At the same time, he noted that proposed changes could face resistance from the public service.
"Numerous experts have told us that the biggest obstacle to system reform is likely to be resistance by the Australian Public Service given a decades-long belief in full outsourcing, a lack of experience in delivery and the sheer convenience of being able to blame and punish contractors for systemic failures," he said.
Since being privatised in the 1990s, employment services have become one of the government's largest procurements, second only to Defence.
More than $9.5 billion will be spent on the system over the next four years.
The committee stated after decades of outsourcing, the public sector had "little corporate memory or experience of the complexities of service delivery".
The committee suggested the ACT could be used to trial a Commonwealth takeover of employment services delivery "in the relatively short term".
But its report notes that the territory be among a small number of places where the government might consider doing this.
To boost the role of government in the employment services sector, the committee also recommended the creation of two entities.
These include Employment Services Australia, a digital-hybrid service provider for jobseekers within the Employment Department and an Employment Services Quality Commission, a regulator that would be responsible for workforce standards.

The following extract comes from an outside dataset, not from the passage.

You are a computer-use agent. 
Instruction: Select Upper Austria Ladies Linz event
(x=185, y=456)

But the proposal has been denounced by a Liberal member of the committee, who released a dissenting report criticising the recommendation to transfer some employment service functions to the public sector.
Aaron Violi said it raised concerns about "increased bureaucracy, cost and red tape and the presupposition that government institutions are better placed to deliver these services than the private sector".

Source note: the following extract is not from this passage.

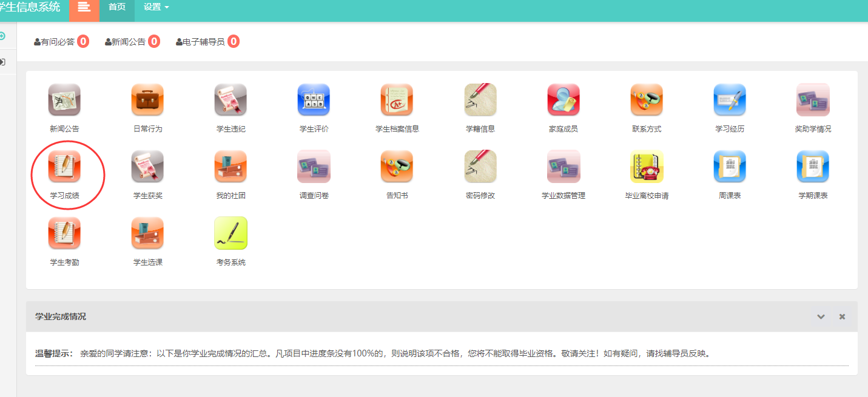Open the 我的社团 clubs icon
This screenshot has height=397, width=868.
[x=230, y=167]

"Involving the Australian Capital Territory as the trial site for launching this transition from private to public sectors attests to where the Government wants to go in the future," he said.
"Observers couldn't be faulted for construing this to be a part of a wider effort to set the foundation in stone for the old Commonwealth Employment Service (CES) model."
Meanwhile, the Community and Public Sector Union, the main public sector union, which has been campaign to re-nationalise employment services, welcomed the report.
"This would rebuild capacity and capability within the APS," said CPSU National Secretary Melissa Donnelly.
"It would allow the Commonwealth to play a direct role in shaping labour market changes and responding to immediate and future policy challenges and economic priorities, and it would rewrite the relationship between government and job seekers, which is hugely overdue."
However, Ms Donnelly said the "report falls short in failing to recommend the abolition of mutual obligations".
The committee heard scathing evidence against mutual obligations, which require jobseekers to complete certain tasks to get income support, including that in some cases these hurt a jobseeker's employability.
But it recommended mutual obligations be reformed rather than scrapped all together.
The committee recommended that the government publish a transition plan for the rebuilt Commonwealth Employment Services System by the end of next year.